ECLI:NL:RBDHA:2023:7817

Rechtbank Den Haag

Datum uitspraak
20 april 2023
Publicatiedatum
1 juni 2023
Zaaknummer
NL23.10550
Instantie
Rechtbank Den Haag
Type
Uitspraak
Rechtsgebied
Bestuursrecht; Vreemdelingenrecht
Procedures
  • Eerste aanleg - enkelvoudig
Rechters
Vindplaatsen
  • Rechtspraak.nl
AI samenvatting door LexboostAutomatisch gegenereerd

Bewaring van een vreemdeling met Egyptische nationaliteit en de afwijzing van het verzoek om schadevergoeding

In deze zaak heeft de Rechtbank Den Haag op 20 april 2023 uitspraak gedaan in een bestuursrechtelijke procedure betreffende de maatregel van bewaring van een vreemdeling met de Egyptische nationaliteit. De Staatssecretaris van Justitie en Veiligheid had op 6 april 2023 de maatregel van bewaring opgelegd op grond van artikel 59, eerste lid, aanhef en onder a, van de Vreemdelingenwet 2000. Eiser, die illegaal in Nederland verbleef, heeft tegen dit besluit beroep ingesteld, dat tevens als verzoek om schadevergoeding werd aangemerkt. Tijdens de zitting op 17 april 2023 was eiser aanwezig, bijgestaan door zijn gemachtigde, terwijl de verweerder werd vertegenwoordigd door zijn gemachtigde.

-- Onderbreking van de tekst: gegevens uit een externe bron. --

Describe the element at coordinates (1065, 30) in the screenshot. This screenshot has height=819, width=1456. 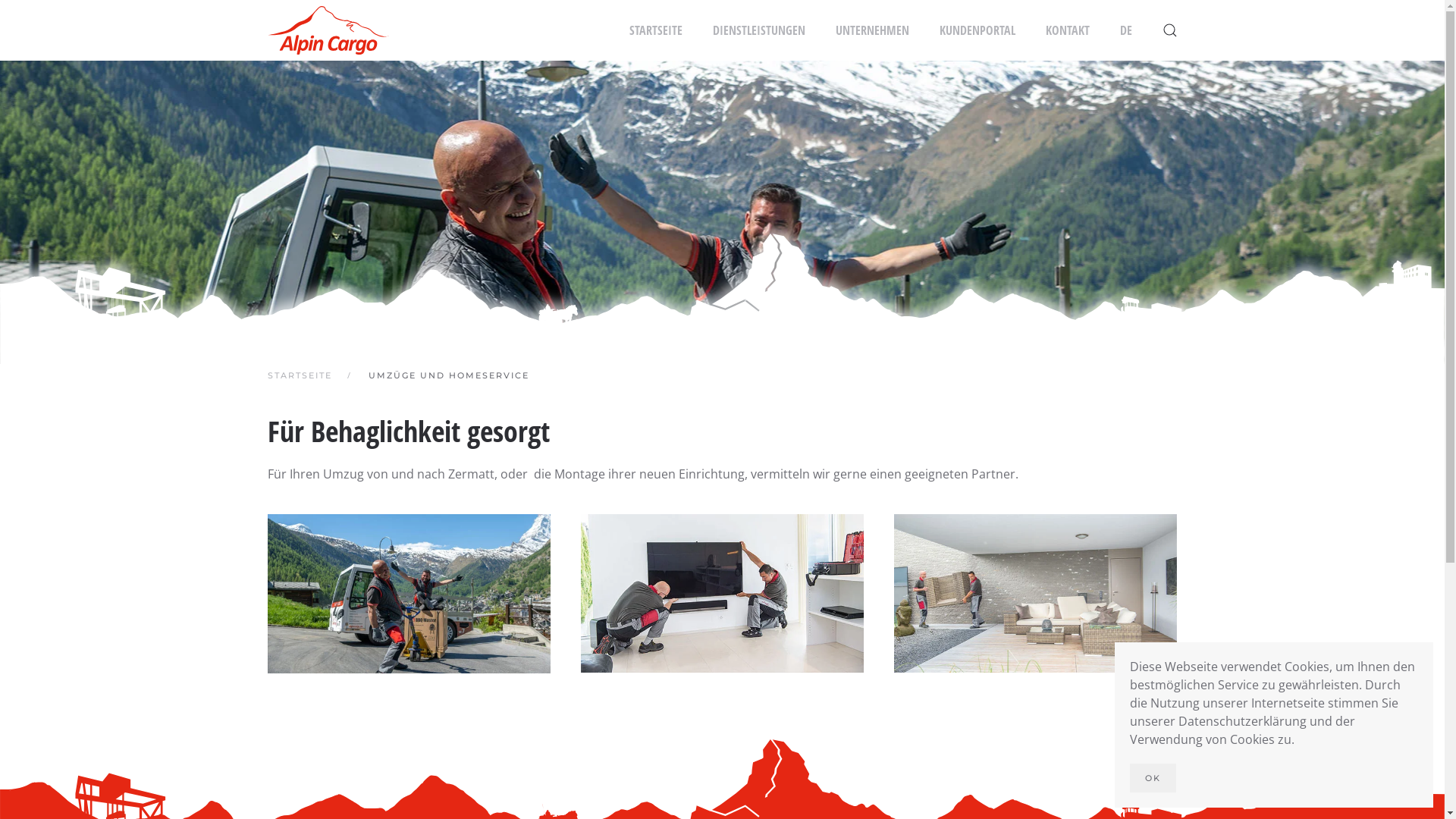
I see `'KONTAKT'` at that location.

De rechtbank heeft vastgesteld dat eiser geen melding heeft gemaakt van zijn illegaal verblijf bij de korpschef, wat een zware grond voor de maatregel van bewaring vormde. Eiser voerde aan dat hij niet kon worden tegengeworpen dat er geen land van bestemming was vermeld in het terugkeerbesluit van 13 april 2021. De rechtbank oordeelde echter dat eiser op de hoogte was van zijn illegale status en dat hij zich had moeten melden. De rechtbank concludeerde dat de zware gronden voor de maatregel van bewaring voldoende waren en dat er geen lichter middel kon worden toegepast, gezien het risico dat eiser zich aan het toezicht zou onttrekken.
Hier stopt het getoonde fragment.